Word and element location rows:
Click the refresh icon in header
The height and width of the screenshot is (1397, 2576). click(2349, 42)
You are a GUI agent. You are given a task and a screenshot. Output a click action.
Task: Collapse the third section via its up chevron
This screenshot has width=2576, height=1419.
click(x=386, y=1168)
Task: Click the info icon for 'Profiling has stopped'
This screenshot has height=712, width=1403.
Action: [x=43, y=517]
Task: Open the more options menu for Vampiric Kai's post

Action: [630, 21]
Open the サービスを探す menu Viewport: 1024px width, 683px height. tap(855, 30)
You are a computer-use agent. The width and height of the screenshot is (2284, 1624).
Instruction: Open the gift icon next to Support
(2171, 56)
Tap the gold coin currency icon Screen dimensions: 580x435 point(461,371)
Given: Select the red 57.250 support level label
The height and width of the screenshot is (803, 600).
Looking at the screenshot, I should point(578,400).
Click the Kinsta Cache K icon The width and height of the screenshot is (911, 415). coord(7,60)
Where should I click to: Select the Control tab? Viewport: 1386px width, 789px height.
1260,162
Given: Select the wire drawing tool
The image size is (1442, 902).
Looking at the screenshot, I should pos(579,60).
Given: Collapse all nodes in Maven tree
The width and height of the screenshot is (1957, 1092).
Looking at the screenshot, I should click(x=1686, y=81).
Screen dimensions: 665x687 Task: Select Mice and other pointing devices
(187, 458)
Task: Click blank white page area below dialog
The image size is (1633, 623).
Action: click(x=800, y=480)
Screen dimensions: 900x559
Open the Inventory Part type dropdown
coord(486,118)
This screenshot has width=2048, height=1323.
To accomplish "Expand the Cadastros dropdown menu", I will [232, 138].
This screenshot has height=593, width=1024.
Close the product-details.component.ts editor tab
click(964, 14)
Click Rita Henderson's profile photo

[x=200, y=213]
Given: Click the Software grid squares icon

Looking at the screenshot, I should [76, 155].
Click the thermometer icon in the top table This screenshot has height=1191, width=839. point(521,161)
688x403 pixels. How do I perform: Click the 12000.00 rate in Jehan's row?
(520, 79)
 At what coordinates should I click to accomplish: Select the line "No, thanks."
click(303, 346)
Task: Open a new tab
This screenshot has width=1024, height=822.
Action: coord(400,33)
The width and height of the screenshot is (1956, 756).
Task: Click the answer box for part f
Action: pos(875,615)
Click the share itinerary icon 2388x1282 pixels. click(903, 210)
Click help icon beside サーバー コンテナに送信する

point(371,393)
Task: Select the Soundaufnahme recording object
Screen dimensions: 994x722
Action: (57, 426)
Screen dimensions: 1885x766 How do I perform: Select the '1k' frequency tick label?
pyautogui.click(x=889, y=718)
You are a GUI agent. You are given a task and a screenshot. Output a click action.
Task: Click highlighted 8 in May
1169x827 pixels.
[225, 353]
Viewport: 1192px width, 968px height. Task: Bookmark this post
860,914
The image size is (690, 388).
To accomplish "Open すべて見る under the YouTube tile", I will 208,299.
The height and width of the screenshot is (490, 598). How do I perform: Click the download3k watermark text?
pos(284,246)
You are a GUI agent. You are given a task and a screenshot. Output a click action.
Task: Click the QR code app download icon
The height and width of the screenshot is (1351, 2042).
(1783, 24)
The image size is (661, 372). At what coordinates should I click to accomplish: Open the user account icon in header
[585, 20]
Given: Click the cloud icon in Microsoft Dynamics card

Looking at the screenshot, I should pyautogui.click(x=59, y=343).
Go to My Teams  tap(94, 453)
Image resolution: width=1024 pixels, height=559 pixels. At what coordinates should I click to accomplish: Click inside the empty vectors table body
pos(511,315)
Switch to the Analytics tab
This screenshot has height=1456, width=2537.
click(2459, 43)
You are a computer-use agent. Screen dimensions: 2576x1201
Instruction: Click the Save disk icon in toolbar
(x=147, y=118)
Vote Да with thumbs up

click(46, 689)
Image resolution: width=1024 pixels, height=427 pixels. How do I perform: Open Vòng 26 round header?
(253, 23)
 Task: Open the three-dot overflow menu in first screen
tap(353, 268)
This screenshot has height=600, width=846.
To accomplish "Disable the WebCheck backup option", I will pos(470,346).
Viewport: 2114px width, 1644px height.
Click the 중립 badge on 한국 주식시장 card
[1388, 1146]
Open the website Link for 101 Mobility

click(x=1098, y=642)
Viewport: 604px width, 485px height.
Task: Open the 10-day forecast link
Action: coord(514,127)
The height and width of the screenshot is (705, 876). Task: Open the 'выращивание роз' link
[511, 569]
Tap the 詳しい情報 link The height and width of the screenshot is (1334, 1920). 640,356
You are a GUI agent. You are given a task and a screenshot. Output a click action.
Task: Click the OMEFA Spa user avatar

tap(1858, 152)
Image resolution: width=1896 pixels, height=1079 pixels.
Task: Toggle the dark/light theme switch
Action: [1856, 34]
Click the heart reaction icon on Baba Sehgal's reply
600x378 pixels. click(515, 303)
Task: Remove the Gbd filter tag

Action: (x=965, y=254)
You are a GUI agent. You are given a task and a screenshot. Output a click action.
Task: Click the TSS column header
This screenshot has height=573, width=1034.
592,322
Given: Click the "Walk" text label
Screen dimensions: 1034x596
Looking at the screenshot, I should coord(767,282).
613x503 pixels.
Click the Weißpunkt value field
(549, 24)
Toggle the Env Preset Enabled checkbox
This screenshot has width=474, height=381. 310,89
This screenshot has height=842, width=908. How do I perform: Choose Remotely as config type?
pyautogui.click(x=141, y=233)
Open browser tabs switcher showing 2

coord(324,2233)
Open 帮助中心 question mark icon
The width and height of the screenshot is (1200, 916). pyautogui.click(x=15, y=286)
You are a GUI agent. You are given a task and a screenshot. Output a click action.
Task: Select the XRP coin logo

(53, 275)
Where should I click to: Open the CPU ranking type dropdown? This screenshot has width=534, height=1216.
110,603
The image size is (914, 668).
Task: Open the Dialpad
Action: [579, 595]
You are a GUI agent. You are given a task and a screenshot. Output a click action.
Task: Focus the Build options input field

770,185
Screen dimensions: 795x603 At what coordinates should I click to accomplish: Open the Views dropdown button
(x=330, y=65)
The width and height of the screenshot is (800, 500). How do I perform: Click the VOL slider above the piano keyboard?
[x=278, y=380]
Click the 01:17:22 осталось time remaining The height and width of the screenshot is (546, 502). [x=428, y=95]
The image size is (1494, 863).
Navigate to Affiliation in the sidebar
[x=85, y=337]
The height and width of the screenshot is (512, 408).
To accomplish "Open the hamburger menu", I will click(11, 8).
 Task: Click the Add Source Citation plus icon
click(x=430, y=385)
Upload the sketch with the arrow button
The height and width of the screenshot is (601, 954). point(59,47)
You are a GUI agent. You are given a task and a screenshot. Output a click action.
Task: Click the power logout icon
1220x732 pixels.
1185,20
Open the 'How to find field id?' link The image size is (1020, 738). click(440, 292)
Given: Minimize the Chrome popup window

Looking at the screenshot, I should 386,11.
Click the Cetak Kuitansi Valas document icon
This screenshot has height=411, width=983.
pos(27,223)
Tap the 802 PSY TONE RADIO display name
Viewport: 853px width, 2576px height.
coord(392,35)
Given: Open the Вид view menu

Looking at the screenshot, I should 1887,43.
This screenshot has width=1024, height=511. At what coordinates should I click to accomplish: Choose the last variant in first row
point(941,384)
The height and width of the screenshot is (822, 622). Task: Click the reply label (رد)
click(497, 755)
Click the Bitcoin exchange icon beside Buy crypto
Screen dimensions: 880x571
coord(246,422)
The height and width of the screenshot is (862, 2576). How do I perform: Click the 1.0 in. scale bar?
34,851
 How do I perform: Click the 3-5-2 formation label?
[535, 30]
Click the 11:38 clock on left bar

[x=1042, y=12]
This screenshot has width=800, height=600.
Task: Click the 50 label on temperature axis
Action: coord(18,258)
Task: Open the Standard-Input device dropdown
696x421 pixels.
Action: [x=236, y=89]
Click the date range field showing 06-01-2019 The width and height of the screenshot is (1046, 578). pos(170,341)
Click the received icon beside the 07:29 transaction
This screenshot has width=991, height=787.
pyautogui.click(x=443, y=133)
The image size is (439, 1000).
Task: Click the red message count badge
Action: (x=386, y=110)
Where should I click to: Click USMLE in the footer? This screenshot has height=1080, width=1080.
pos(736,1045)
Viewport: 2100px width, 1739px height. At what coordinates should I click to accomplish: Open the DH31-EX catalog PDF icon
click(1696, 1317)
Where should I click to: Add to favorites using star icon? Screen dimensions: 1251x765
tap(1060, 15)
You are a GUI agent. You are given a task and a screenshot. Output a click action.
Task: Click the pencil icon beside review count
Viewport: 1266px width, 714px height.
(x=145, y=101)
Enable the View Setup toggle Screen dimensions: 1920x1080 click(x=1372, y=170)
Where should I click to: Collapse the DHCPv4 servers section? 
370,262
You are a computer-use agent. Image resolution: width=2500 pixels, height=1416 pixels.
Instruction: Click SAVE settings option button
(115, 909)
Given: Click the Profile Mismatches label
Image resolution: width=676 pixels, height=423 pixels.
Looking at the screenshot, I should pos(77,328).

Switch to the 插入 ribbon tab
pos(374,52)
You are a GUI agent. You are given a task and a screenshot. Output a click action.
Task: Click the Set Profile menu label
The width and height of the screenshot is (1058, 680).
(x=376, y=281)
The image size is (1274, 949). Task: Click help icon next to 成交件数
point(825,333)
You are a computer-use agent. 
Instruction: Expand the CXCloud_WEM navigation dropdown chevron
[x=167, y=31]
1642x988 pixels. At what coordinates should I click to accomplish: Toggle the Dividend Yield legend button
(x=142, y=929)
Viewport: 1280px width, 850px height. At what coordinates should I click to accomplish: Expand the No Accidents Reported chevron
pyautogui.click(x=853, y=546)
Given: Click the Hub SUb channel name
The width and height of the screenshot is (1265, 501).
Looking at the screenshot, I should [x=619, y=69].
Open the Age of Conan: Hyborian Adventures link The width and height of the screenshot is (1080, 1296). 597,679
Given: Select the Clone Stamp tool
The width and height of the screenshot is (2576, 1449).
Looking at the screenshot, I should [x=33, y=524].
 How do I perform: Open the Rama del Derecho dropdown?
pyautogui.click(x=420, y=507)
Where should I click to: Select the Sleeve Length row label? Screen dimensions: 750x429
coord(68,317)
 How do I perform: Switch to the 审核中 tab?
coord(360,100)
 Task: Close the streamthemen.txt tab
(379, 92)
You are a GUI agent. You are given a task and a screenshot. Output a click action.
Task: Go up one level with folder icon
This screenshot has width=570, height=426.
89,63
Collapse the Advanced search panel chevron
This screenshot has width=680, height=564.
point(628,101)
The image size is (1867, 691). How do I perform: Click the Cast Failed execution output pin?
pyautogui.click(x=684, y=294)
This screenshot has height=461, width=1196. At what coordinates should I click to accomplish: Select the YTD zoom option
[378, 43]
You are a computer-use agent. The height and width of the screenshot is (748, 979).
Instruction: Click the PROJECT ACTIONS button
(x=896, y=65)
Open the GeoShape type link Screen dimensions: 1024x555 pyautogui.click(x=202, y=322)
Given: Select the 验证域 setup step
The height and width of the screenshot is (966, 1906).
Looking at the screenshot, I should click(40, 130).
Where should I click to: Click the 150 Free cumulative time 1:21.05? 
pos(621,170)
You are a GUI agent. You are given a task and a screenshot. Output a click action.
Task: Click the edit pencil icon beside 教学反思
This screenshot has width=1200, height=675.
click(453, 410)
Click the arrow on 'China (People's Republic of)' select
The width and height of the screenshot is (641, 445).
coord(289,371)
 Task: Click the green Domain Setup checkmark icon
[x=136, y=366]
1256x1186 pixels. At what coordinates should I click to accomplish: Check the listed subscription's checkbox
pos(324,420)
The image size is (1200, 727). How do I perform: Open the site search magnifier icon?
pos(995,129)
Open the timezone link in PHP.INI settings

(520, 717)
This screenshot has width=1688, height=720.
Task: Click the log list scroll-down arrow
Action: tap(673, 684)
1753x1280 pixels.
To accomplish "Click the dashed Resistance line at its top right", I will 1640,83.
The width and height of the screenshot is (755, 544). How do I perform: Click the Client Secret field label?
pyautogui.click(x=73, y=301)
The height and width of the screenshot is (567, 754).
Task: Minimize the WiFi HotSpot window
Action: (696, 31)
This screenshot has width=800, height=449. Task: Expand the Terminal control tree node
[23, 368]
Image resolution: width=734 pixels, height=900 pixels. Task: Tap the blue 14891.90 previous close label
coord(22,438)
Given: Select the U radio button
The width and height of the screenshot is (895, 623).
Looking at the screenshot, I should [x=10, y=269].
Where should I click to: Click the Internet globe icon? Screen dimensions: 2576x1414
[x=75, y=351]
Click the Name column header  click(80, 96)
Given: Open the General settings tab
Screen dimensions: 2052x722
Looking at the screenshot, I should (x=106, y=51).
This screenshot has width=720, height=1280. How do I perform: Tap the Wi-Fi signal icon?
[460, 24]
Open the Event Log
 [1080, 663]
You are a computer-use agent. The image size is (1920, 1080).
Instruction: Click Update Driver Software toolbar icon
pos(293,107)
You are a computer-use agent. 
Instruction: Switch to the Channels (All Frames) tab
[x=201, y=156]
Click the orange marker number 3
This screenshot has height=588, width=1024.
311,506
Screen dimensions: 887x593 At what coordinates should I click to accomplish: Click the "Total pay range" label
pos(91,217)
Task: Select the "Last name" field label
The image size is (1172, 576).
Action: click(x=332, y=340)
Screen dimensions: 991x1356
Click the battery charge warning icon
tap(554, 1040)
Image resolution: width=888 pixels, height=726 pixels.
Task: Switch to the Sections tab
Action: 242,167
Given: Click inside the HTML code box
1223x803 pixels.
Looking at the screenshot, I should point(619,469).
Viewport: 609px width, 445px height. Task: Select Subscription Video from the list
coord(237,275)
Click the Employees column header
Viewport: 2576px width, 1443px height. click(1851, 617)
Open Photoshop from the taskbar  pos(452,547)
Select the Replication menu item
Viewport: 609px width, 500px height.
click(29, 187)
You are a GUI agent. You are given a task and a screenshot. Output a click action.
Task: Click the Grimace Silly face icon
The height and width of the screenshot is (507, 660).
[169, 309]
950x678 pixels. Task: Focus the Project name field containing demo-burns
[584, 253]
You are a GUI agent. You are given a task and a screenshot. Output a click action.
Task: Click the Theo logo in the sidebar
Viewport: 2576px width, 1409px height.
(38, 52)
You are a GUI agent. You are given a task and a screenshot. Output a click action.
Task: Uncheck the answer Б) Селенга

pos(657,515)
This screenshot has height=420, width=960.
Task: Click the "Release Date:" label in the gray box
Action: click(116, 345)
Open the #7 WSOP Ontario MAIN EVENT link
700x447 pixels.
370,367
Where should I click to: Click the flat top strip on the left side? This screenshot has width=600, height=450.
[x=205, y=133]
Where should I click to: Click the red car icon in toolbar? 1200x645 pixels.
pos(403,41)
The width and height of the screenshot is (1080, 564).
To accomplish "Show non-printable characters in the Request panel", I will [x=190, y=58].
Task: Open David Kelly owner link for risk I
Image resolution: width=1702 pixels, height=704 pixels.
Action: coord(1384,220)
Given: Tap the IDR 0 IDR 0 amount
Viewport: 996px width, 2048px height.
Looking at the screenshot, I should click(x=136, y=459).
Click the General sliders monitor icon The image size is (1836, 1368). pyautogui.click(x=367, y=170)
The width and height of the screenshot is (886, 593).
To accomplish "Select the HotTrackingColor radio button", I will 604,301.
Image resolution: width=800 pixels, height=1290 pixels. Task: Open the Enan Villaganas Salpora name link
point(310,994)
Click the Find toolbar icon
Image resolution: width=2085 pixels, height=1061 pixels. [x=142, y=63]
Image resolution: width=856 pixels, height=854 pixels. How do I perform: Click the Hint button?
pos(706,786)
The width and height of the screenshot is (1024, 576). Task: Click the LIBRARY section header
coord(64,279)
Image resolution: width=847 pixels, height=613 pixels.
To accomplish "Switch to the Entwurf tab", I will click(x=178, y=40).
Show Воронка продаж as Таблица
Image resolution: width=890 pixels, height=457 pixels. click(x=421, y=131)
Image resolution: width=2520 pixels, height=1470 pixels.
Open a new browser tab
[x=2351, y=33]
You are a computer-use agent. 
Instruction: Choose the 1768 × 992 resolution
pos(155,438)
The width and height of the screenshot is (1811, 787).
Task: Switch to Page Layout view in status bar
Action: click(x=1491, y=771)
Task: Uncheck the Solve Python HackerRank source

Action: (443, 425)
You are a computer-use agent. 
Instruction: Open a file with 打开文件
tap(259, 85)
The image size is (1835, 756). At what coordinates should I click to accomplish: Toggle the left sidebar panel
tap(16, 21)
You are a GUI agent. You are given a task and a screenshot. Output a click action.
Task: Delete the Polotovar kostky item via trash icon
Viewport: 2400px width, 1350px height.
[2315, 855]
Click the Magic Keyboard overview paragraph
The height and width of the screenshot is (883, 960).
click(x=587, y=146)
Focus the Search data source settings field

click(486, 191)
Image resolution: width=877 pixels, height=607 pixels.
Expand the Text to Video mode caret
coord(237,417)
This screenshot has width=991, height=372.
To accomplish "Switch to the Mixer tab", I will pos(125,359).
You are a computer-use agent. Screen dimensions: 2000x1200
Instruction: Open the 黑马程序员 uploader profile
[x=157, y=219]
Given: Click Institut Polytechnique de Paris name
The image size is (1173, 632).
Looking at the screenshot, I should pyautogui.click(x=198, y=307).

- **GIVEN REQUEST**: Copy the rows verbatim, starting at the line containing "You are a computer-use agent. Screen dimensions: 2000x1200" and continuing through the final row, with both ends included.

- **OUTPUT OF THE TASK**:
You are a computer-use agent. Screen dimensions: 2000x1200
Instruction: Open the 黑马程序员 uploader profile
[x=157, y=219]
Given: Click Institut Polytechnique de Paris name
The image size is (1173, 632).
Looking at the screenshot, I should pyautogui.click(x=198, y=307).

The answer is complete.